— Task requirements —
Omit the pictures, please, and give each record below again exactly.

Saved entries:
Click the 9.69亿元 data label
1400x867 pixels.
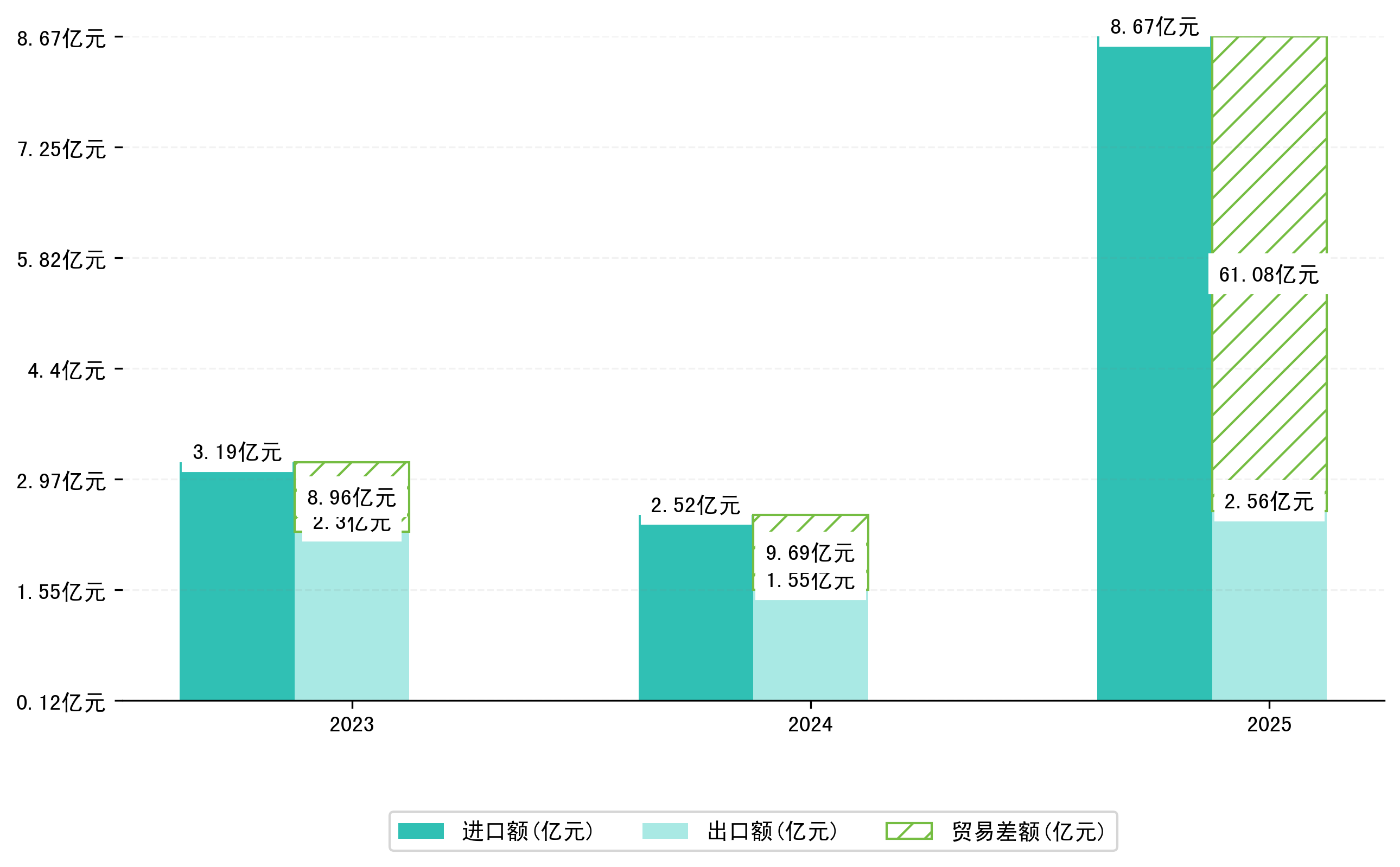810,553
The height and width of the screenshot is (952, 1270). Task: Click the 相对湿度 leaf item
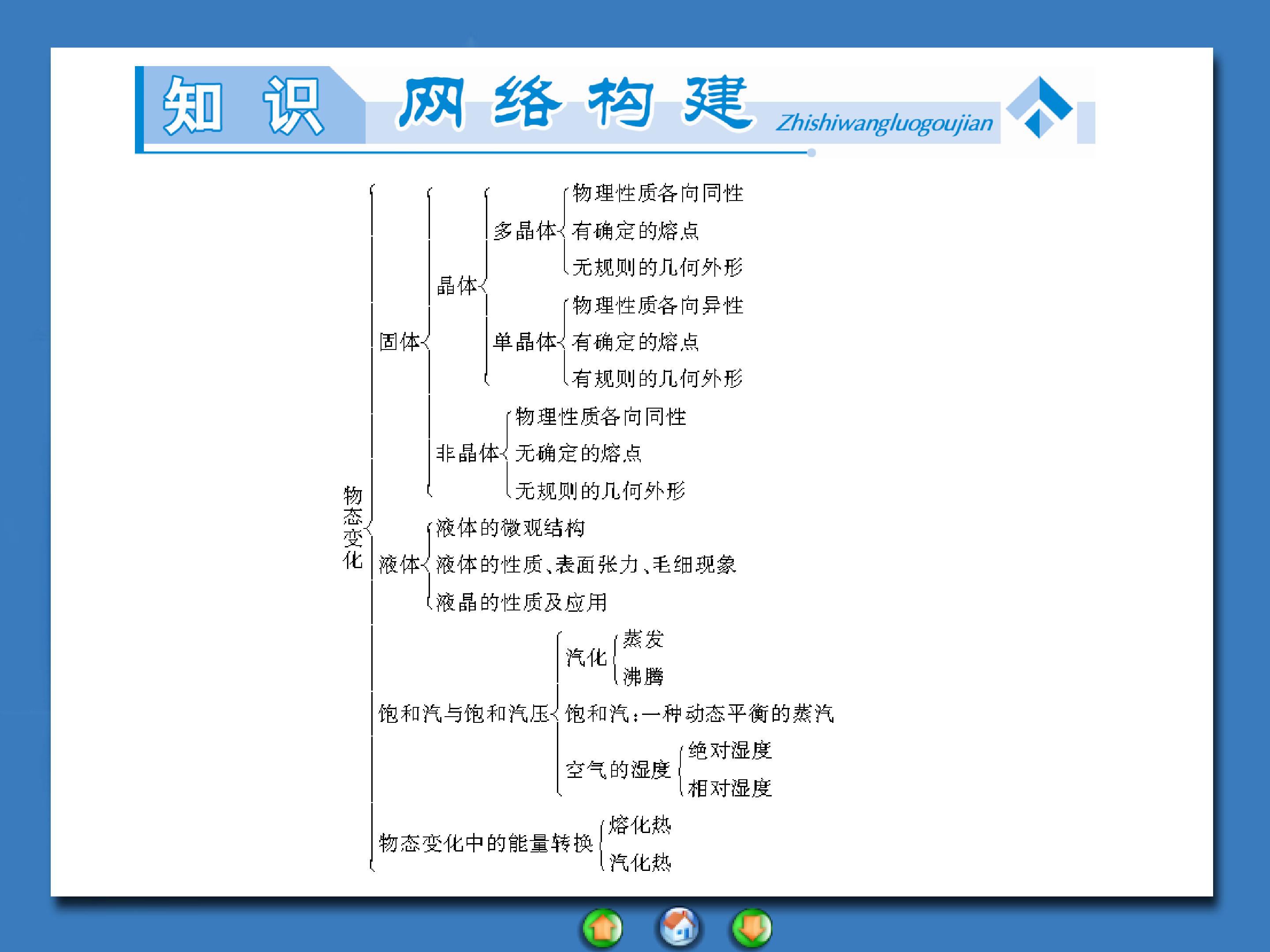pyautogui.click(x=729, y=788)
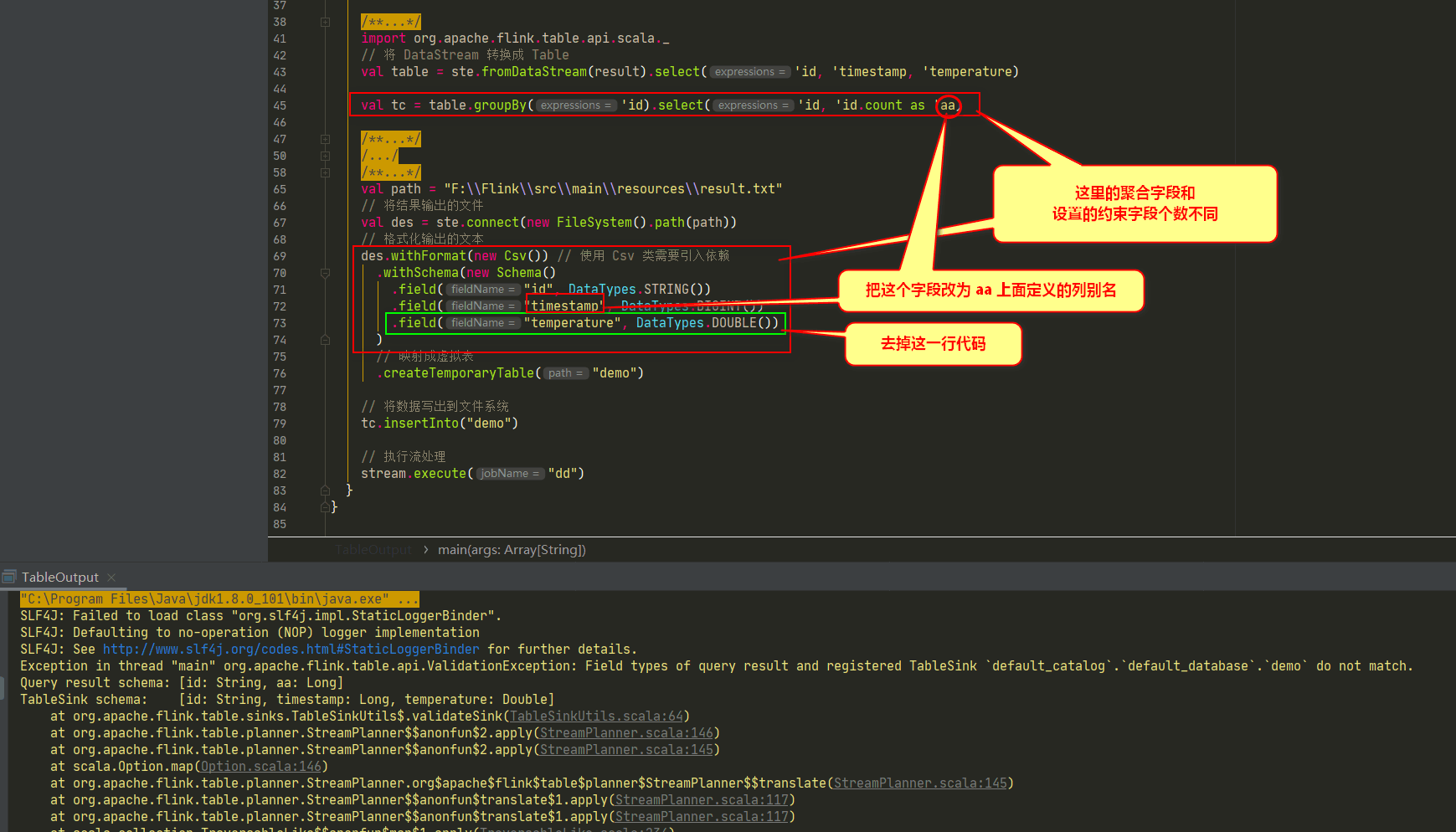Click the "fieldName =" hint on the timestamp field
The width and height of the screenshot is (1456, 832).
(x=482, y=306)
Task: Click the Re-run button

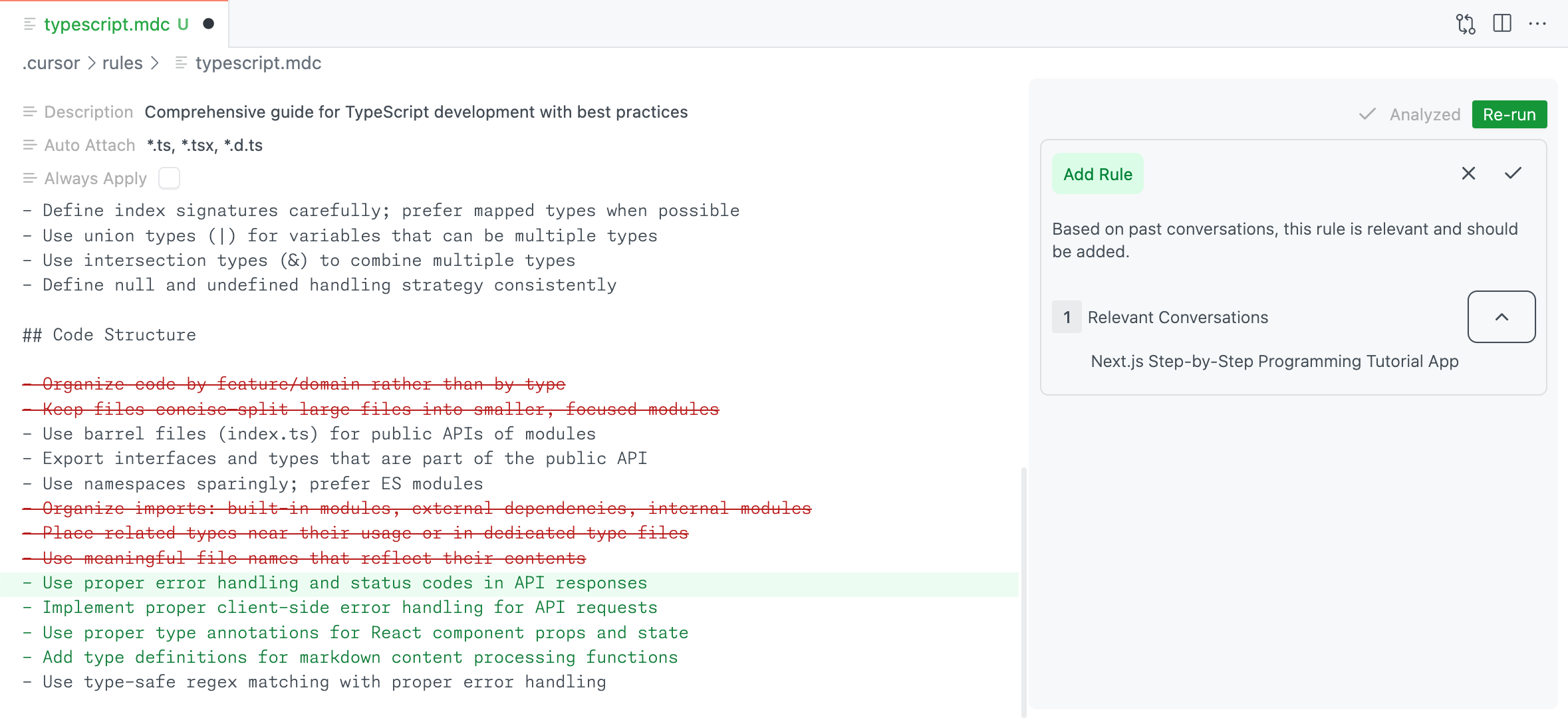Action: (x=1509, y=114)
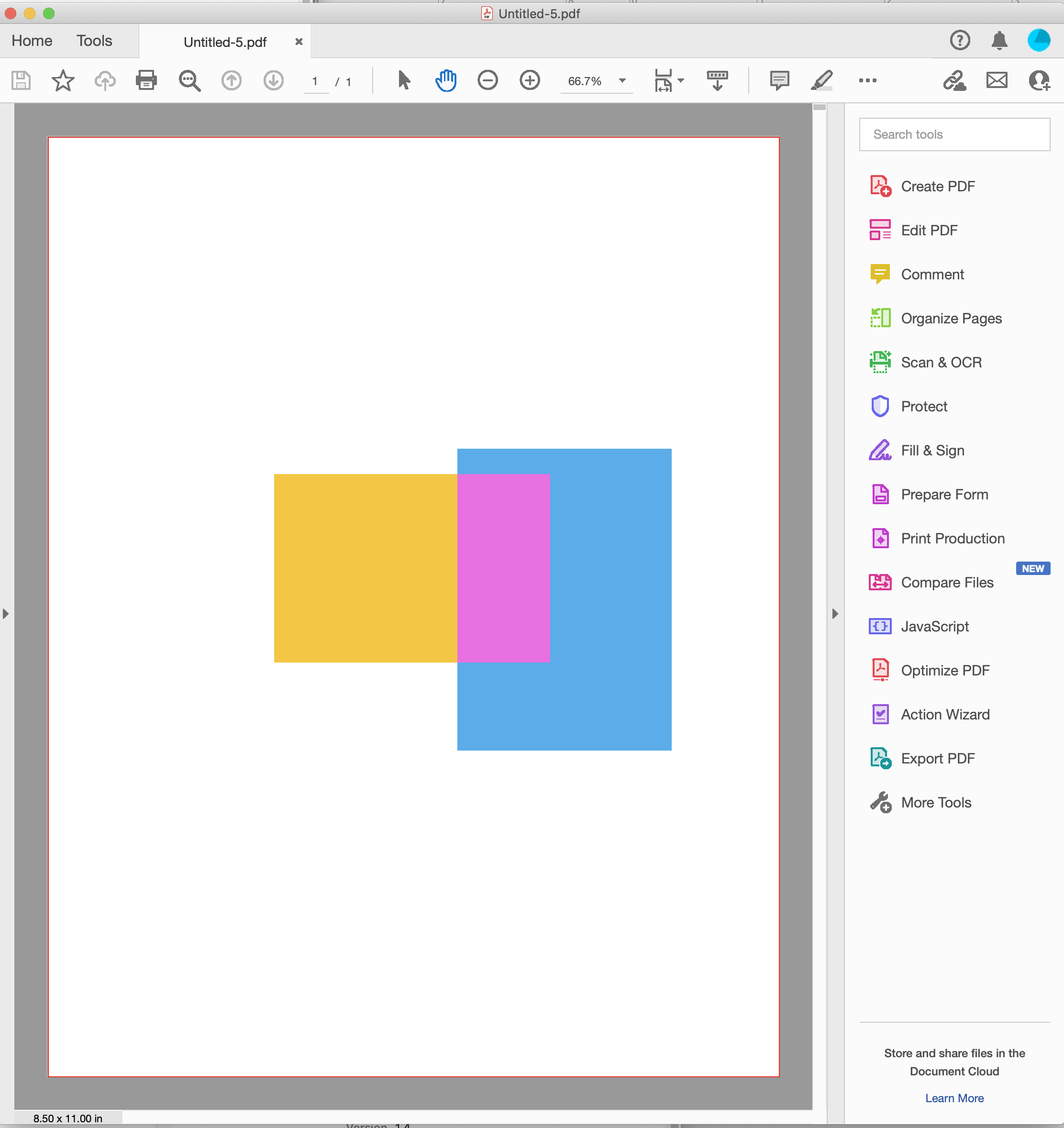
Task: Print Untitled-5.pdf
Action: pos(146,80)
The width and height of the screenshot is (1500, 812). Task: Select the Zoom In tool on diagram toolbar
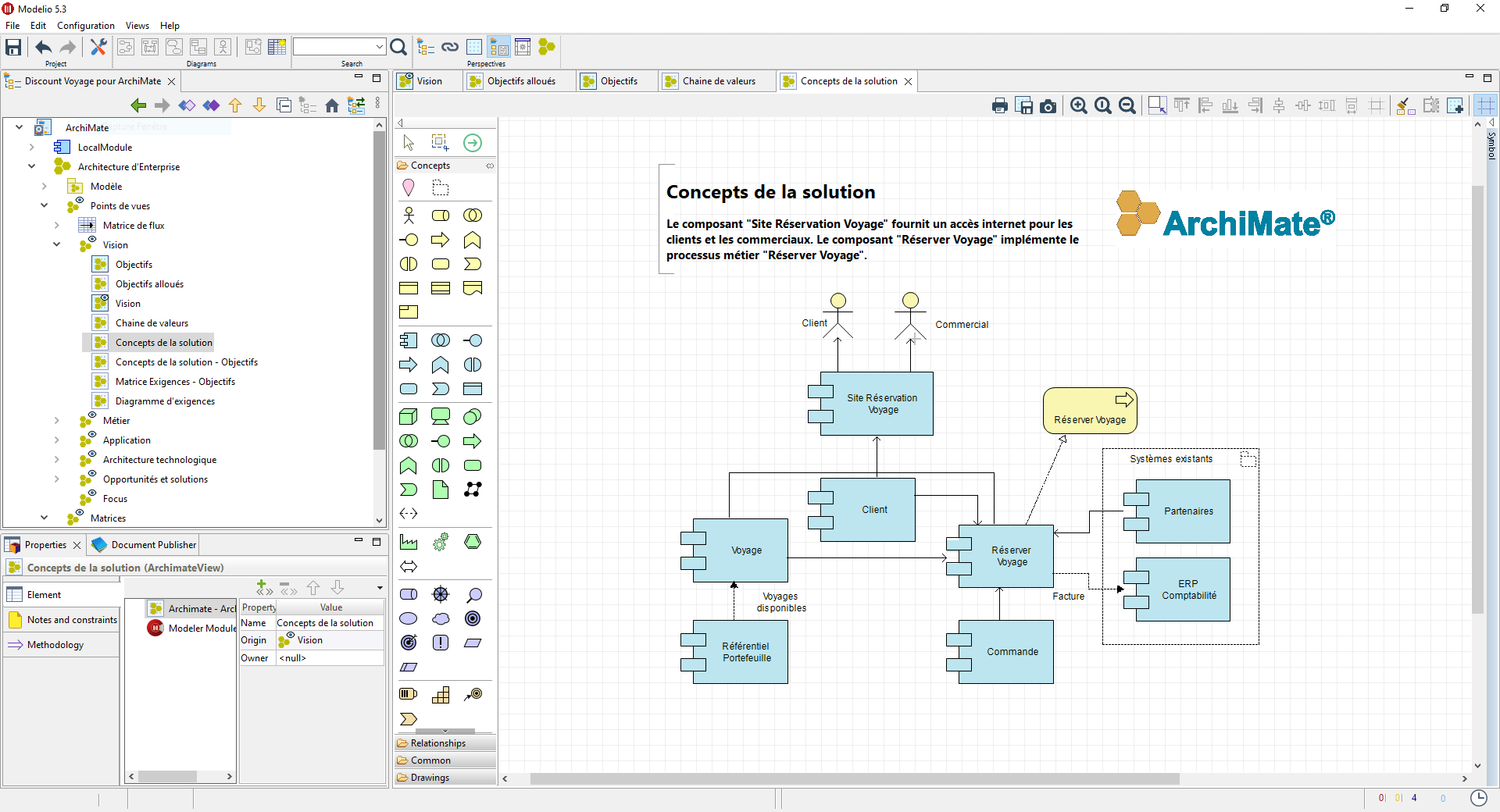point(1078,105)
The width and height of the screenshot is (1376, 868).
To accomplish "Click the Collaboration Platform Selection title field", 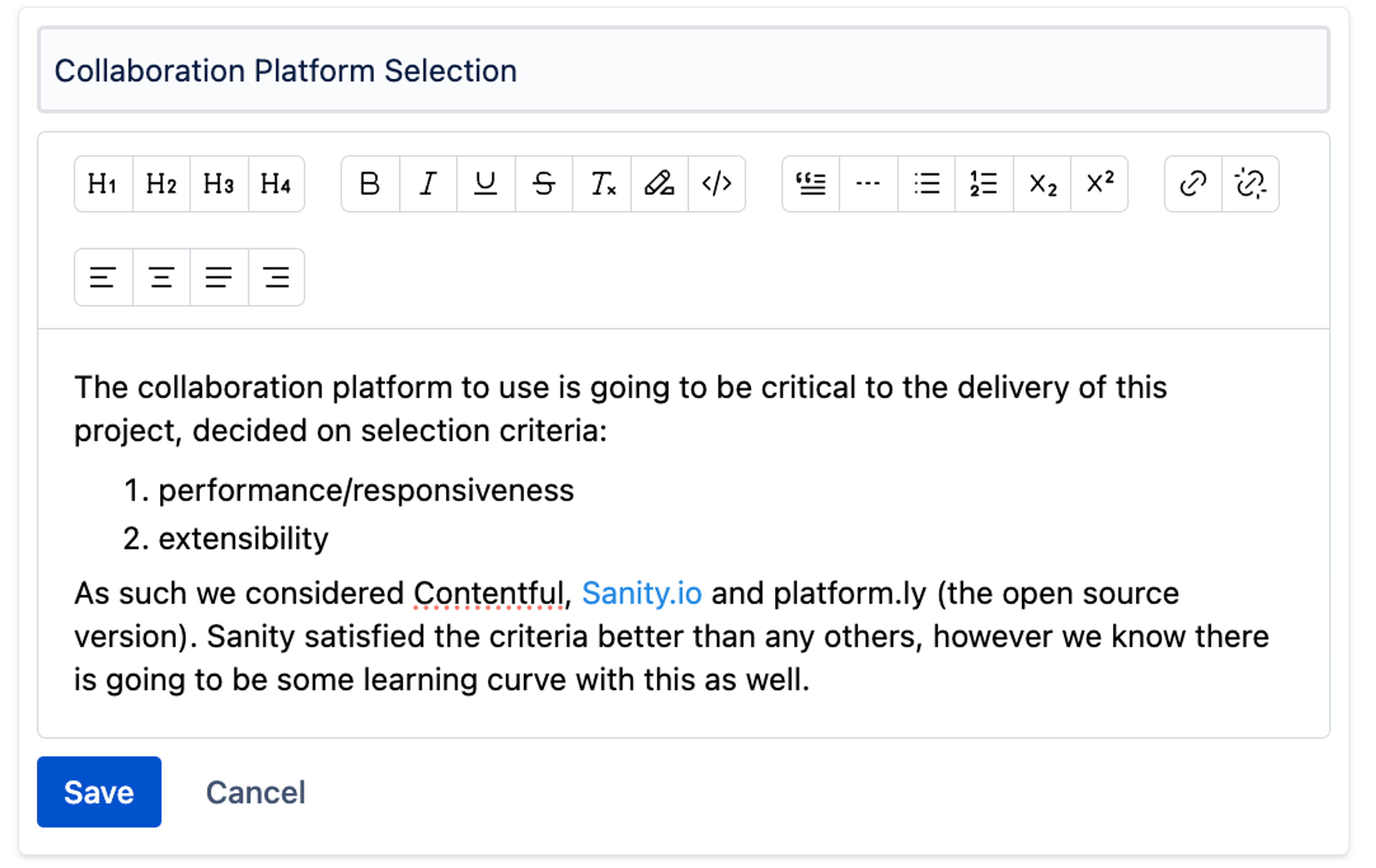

— Exercise result —
Click the 9.69亿元 data label
1400x867 pixels.
810,553
The height and width of the screenshot is (952, 1270). Task: Click the 相对湿度 leaf item
pyautogui.click(x=729, y=788)
Click the "fieldName =" hint on the timestamp field
The width and height of the screenshot is (1456, 832).
(x=482, y=306)
Task: Click the Re-run button

Action: (x=1509, y=114)
Task: Print Untitled-5.pdf
Action: pos(146,80)
The width and height of the screenshot is (1500, 812). Task: Select the Zoom In tool on diagram toolbar
point(1078,105)
The width and height of the screenshot is (1376, 868).
To accomplish "Click the Collaboration Platform Selection title field", 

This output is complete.